In this example, we have several overlapped shapes because we’ve arranged them into their finished position. You’ll be able to see how we don’t have to touch the finished design to get the pieces to cut individually and efficiently with the automated Nesting option. The Media Layout Nesting option is available only when running Business Edition in the Media Layout mode. It’s the third tab of the Media Layout Setup panel. Check the box to show the Media Layout split screen, and check the box for Nesting Active.
Nesting Active can be combined with other Media Layout options, like Tiling and Matrix Copy, which are covered in separate tutorials.
While the original design can retain its original layout, the Media Layout Nesting option will provide a method to automatically rearrange the objects so they can be cut most efficiently with your media.
“Interlock Shapes” will nest concave shapes together, attempting to interlock them to save more space on your media.

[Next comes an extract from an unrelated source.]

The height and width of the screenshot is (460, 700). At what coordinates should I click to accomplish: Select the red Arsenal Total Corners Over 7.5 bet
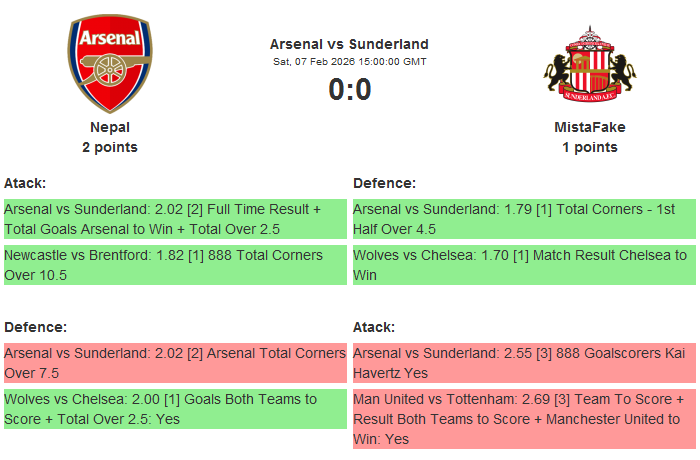pos(174,362)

“Maintain Grain” leaves the images unrotated or rotates them only by 180 degrees. This can be useful when using media that has a grain or a strong pattern, and it keeps the grain in the desired direction for the resulting cutouts.
When “Align” is checked, this option will make each image upright prior to determining the best angle to nest the shape into.
“Whole Words” keeps the letters from words, which have been created with the Text tool, together instead of nesting each individual letter. We used the text tool to create “Aloha” so you can see how this works.
“Maintain Groups” will keep any grouped images in their original grouping rather than nesting each individual object. We’ve grouped my waves together.
“Rotations” allow or restrict the level of angles you can allow the images to be rotated. For example, a Rotations setting of “0” will hold the images exactly in their original angle of rotation on the Design screen, whereas a Rotations setting of “2” will allow rotations of 0-degree and 180-degree turns for the images. As the Rotations setting is raised, the number of possible rotation angles for each image increases. While the highest setting might make the most effective use of space, there might be times where the angle of images is important and it’s better to hold images at a certain angle.
“Padding” controls the minimum distance between two adjacent shapes as they’re nested.
As you can see, the Business Edition of the software gives you more Nesting choices that can save time and material, all without affecting your original design.